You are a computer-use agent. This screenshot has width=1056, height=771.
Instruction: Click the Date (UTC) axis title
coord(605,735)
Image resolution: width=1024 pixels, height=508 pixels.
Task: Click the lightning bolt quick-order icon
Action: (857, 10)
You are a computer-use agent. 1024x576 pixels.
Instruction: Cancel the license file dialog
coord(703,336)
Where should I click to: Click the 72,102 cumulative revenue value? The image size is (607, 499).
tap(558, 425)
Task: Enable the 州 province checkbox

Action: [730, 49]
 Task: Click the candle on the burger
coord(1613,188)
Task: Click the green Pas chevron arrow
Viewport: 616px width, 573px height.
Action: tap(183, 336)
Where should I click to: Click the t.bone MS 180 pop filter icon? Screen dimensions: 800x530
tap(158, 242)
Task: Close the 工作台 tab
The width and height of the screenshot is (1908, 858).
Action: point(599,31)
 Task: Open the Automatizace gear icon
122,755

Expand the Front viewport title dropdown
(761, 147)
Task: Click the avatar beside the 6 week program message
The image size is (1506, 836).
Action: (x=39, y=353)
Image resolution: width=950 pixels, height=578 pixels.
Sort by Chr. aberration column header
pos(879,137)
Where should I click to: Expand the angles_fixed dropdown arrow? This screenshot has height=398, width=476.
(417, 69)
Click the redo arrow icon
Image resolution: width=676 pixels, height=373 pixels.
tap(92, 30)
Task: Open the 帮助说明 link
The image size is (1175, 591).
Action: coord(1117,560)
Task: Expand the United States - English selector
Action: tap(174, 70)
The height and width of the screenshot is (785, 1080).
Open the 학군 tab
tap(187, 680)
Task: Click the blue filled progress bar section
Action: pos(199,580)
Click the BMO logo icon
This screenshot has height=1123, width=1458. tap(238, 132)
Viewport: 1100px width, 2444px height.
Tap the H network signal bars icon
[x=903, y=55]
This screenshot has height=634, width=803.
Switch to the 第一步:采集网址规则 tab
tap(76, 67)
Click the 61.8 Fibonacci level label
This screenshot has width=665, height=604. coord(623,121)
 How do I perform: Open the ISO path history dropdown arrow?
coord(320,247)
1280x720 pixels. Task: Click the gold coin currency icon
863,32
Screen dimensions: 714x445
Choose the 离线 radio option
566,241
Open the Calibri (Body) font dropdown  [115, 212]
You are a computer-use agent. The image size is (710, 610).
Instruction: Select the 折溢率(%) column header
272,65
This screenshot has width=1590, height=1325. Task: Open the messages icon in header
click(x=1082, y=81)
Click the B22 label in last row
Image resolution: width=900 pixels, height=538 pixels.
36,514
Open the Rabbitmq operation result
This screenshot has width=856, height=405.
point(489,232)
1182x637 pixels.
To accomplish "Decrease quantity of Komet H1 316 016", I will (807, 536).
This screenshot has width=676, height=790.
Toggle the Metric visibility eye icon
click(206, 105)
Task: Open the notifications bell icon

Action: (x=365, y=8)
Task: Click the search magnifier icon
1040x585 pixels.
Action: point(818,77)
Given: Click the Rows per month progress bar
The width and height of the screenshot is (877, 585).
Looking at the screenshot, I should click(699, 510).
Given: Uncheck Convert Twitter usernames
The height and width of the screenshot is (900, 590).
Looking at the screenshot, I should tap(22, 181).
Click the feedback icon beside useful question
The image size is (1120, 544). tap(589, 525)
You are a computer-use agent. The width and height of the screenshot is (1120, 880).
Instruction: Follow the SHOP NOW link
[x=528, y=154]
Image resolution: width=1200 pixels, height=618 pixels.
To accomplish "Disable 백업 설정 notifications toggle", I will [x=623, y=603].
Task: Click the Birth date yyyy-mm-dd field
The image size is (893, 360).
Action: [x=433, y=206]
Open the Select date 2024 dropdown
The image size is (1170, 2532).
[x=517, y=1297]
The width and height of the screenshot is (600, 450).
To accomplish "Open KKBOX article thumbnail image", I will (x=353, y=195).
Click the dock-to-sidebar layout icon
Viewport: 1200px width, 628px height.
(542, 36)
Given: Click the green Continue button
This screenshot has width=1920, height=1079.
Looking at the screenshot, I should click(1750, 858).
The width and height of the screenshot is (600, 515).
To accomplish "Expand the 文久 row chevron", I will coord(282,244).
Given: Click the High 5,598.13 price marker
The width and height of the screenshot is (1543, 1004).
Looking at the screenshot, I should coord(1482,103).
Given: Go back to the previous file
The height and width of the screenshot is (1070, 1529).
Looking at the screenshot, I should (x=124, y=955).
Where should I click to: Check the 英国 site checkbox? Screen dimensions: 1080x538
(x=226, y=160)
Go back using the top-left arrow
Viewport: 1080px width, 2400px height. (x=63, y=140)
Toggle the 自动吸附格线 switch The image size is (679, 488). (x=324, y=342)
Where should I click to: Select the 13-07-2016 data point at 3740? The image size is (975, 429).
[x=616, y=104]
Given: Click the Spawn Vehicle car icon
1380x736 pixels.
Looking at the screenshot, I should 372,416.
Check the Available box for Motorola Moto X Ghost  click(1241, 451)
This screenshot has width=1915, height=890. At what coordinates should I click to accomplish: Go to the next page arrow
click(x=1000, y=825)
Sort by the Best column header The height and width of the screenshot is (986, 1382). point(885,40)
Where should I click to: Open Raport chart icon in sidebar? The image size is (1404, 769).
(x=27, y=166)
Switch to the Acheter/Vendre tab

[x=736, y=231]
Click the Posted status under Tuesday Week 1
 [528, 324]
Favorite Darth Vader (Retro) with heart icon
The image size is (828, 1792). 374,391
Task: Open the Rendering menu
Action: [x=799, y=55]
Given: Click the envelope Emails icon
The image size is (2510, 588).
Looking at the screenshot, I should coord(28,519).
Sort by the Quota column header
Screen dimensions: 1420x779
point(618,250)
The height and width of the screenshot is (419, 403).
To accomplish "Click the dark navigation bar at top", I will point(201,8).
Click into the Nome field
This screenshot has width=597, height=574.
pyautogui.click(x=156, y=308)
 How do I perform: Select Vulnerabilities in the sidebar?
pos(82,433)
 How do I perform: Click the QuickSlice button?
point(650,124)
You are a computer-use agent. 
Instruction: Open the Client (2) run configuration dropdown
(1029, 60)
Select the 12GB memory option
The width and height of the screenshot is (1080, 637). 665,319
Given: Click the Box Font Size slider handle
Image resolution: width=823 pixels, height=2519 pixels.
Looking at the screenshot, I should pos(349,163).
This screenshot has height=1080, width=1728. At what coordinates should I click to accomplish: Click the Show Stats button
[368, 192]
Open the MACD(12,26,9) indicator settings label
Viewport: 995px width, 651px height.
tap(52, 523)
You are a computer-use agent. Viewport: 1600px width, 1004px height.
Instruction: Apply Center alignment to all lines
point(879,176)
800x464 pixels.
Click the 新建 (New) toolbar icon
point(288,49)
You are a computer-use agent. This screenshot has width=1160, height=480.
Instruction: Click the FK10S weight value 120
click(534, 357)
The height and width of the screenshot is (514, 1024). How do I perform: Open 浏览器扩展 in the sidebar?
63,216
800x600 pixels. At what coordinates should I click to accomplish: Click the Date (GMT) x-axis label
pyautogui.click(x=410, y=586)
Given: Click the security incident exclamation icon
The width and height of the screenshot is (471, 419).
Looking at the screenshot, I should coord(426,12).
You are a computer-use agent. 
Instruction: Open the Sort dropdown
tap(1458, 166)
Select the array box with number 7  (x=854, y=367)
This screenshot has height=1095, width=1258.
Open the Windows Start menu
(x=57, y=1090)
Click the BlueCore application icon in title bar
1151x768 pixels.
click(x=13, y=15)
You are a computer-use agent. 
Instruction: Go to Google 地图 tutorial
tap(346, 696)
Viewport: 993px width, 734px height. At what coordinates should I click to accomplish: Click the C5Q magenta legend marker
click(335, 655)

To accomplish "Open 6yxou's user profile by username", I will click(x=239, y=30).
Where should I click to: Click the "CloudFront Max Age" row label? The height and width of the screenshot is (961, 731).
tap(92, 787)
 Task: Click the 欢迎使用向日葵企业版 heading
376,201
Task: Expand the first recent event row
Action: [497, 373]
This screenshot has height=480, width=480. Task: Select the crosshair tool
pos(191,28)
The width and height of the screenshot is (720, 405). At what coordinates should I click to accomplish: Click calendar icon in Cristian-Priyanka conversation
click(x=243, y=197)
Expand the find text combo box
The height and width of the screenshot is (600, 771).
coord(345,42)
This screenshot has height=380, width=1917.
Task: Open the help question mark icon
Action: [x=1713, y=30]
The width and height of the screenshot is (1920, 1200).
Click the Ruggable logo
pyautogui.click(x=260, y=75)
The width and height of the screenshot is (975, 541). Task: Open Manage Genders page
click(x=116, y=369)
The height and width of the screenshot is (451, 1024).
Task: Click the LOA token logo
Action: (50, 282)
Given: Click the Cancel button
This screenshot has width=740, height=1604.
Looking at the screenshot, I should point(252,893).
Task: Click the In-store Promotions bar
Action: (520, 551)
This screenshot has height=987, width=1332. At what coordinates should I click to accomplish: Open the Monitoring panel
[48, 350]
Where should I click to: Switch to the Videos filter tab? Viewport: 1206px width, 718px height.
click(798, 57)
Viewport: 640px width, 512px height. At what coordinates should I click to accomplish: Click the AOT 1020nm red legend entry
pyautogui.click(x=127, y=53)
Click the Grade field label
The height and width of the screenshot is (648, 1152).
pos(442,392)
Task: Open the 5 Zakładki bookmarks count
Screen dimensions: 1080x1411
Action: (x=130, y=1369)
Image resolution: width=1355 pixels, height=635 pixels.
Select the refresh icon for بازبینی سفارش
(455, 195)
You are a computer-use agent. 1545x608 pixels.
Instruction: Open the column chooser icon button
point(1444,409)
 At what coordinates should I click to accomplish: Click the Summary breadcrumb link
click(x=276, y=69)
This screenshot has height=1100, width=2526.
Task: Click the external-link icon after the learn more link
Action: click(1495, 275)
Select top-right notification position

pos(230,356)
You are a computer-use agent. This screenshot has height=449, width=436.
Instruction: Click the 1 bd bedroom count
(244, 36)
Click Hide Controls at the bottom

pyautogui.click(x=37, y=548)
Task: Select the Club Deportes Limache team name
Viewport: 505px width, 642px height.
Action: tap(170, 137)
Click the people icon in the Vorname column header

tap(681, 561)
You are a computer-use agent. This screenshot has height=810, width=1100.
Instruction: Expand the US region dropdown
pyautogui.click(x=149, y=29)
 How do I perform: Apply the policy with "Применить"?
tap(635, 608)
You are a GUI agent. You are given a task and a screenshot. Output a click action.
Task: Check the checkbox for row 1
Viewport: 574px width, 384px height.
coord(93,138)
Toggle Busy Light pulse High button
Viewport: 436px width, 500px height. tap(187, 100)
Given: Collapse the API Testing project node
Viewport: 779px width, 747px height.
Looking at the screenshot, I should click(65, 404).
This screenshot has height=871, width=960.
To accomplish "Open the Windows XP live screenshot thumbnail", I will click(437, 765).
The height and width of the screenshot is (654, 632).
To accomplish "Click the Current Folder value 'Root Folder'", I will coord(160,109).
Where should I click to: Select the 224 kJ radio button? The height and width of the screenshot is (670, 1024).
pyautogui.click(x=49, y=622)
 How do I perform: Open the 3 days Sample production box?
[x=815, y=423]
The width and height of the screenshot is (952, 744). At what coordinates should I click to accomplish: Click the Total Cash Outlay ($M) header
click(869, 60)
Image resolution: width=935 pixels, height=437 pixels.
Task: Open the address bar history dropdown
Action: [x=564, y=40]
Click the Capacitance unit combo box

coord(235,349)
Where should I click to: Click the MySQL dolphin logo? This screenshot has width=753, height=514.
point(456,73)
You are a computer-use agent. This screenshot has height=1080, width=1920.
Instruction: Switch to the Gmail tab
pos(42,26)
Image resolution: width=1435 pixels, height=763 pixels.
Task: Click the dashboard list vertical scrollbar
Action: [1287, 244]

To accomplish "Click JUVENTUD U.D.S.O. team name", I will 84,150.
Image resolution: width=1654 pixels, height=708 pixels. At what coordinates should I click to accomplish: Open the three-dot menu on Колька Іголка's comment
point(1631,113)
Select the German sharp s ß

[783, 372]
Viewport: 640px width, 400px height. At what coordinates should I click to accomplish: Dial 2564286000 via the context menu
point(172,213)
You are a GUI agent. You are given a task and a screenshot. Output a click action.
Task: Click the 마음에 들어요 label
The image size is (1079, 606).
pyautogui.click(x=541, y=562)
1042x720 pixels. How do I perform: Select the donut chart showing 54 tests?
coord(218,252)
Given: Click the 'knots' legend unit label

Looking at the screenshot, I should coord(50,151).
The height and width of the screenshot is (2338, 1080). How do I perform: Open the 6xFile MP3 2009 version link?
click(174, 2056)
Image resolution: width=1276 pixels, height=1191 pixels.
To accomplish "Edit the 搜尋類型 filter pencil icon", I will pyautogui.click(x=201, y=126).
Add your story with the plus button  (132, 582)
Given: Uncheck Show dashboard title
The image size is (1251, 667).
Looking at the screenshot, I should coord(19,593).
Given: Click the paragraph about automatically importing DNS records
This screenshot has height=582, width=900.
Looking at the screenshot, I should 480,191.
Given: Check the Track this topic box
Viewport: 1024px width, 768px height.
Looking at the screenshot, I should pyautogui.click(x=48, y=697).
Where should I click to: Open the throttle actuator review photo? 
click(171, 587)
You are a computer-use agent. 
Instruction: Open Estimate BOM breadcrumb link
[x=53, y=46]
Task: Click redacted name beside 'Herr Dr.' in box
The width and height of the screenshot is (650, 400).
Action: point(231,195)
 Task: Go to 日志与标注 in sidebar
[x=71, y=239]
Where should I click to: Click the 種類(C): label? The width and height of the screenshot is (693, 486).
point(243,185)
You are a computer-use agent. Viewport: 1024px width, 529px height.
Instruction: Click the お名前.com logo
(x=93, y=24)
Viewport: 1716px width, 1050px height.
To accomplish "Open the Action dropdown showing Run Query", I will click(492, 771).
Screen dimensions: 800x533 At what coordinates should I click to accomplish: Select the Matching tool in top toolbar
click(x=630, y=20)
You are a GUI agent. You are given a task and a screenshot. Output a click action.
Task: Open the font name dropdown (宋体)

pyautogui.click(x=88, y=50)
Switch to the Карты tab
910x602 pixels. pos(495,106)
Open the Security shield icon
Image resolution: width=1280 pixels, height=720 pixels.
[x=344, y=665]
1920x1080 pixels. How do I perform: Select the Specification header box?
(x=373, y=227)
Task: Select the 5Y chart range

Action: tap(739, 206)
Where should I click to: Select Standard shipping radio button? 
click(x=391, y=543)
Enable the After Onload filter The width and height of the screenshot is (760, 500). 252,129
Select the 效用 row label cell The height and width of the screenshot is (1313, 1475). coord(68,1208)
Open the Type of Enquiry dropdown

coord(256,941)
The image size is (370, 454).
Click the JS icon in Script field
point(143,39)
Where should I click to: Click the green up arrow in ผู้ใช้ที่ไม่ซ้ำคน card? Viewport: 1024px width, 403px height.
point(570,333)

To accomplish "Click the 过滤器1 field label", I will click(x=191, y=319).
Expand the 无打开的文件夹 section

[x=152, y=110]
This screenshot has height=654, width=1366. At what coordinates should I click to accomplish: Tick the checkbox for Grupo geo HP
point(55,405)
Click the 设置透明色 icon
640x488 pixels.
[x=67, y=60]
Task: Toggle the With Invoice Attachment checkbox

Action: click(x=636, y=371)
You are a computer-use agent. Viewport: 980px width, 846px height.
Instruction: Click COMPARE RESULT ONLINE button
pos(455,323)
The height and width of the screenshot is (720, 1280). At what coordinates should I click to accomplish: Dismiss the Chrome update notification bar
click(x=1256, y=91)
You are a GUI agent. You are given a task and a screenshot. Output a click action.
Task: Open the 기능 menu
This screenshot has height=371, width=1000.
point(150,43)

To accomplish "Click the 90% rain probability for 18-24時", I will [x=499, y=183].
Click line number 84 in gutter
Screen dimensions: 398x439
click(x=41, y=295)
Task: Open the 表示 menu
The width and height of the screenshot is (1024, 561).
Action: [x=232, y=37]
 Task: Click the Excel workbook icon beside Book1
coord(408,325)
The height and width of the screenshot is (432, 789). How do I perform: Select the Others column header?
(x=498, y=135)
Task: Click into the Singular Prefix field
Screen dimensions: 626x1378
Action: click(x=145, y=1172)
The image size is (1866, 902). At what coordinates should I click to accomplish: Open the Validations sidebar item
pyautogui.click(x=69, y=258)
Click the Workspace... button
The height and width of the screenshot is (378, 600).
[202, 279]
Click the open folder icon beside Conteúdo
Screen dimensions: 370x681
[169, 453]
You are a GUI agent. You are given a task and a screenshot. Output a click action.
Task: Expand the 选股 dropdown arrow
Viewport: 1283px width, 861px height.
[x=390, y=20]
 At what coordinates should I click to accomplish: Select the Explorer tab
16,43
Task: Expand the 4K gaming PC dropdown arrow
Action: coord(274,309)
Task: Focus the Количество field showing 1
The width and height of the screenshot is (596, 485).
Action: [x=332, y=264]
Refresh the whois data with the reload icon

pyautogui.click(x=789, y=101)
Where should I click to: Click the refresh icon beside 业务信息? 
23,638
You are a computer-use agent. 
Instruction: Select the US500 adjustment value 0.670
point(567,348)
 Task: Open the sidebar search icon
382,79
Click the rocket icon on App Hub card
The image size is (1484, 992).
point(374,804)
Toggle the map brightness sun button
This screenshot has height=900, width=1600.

▸ **Exercise brief**:
Reproduce, word for word and in full, only the lines above that start at the line with "This screenshot has width=856, height=405." and run through the line with "Task: Click the search magnifier icon", both ends included.

▸ **Problem solution**:
This screenshot has width=856, height=405.
point(489,232)
1182x637 pixels.
To accomplish "Decrease quantity of Komet H1 316 016", I will (807, 536).
This screenshot has width=676, height=790.
Toggle the Metric visibility eye icon
click(206, 105)
Task: Open the notifications bell icon

Action: (x=365, y=8)
Task: Click the search magnifier icon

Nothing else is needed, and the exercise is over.